[WHY = Waldram, Herring, Young]
The demographic impact of European colonialism in the
Americas has been a matter of significant academic debate, popularized, to an
extent, by Charles C. Mann’s widely-available works 1491 and 1493. These
books are among several which problematize the history of colonial contact in
the Americas. Suzanne Alchon, in A Pest
in the Land, argues for a balanced perspective considering the impacts of
both colonial violence and epidemic diseases. However, this is undermined by
the structure of her book; she devotes the majority of her monograph to
discussing the demographics of various regions and the impacts of several
epidemics on indigenous populations of the Americas, to a degree obscuring her
own argument of the importance of violent, marginalizing colonial policies.
How can historians researching issues other than pre- and
post-contact demography respond to the controversy over the post-1492 decline
in indigenous populations in the Americas? This is where Alchon’s appendix
breaks with the traditions of either “high-counting” or “low-counting”
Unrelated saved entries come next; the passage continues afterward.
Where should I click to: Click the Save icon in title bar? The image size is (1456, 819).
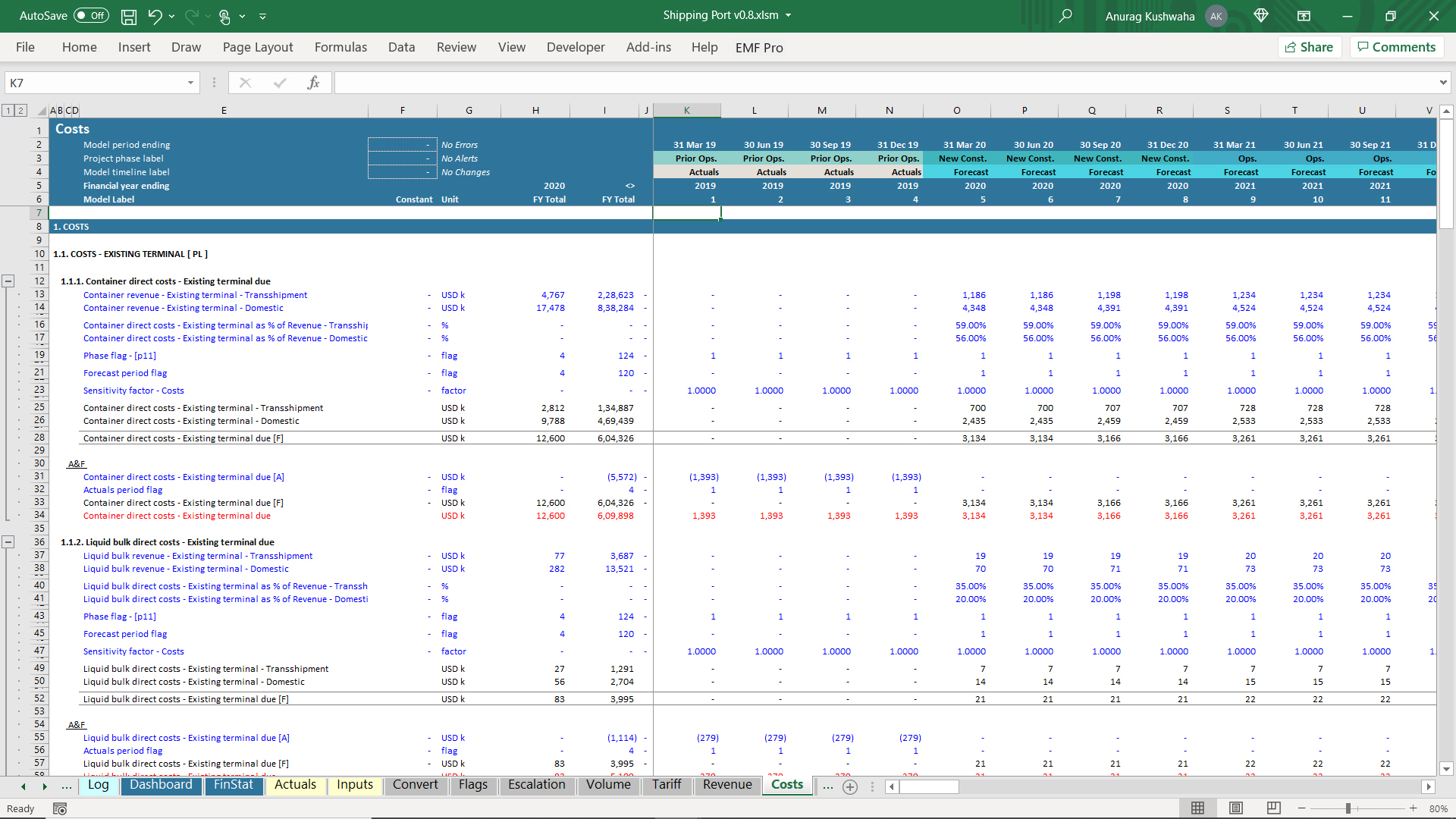[129, 16]
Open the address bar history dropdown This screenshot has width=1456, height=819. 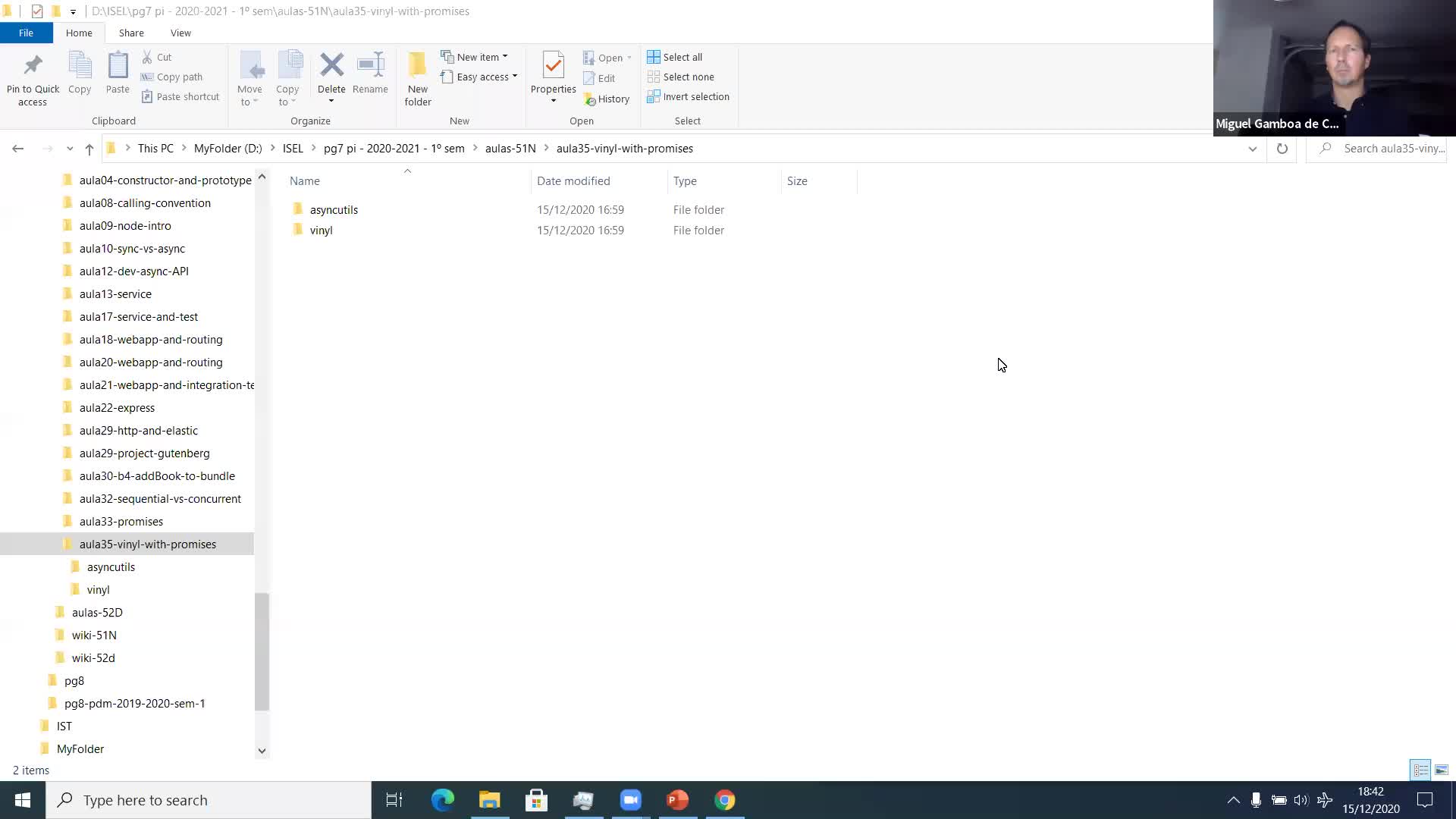tap(1253, 149)
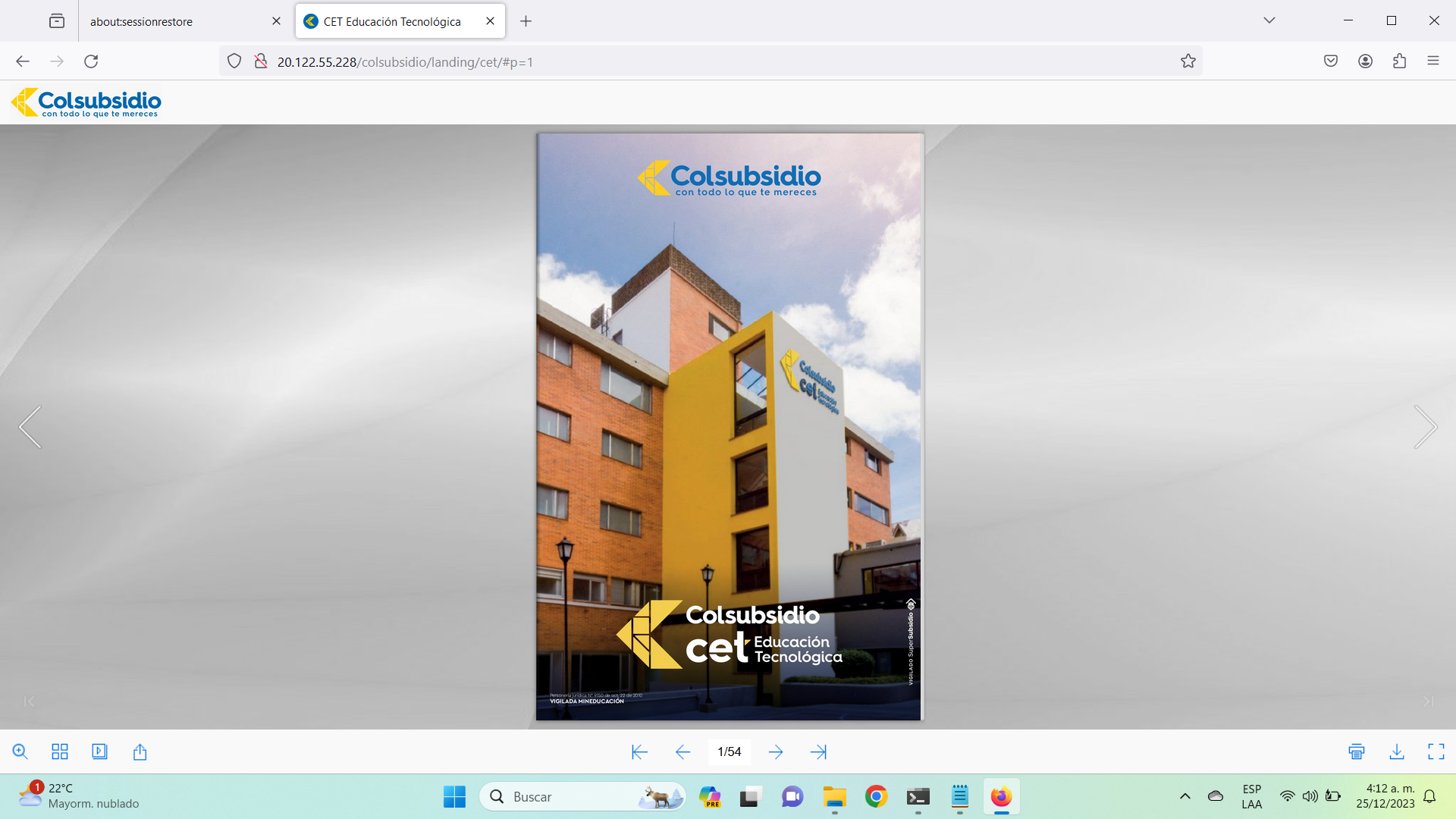
Task: Click the share icon in bottom toolbar
Action: click(x=140, y=752)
demographic historians, arguing that the static totals are ultimately
unimportant compared to the dynamics of population decline (172). While this
may be suitable for studies of the Americas as a broad, intercontinental
region, more specific figures would be useful for considering individual
indigenous groups.
Geographical scope – Alchon’s work vs. other demographic
studies. Sylvia Wargon emphasizes the importance of region in the history of
demography (8), while Alchon combines regions, making her argument based on
pre-contact demographics and incidences of disease in more densely populated
areas of the Americas, and devoting less attention to the nuances of contact in
North America.
Link with Carlson – key role of pre-contact systems; cannot
see history of indigenous peoples as starting with contact
Conflation between medicine and religion; WHY indicate that
academic focus is on the supernatural aspects of Aboriginal medicine (129); Alchon
shows that it’s not just an indigenous thing, and that pre-contact Amerindian
and European understandings of health and illness were based on similar
premises.
Various overlaps in geographic and temporal scope; WHY
temporally surpasses Alchon’s work.
I can't quite pull things together this week!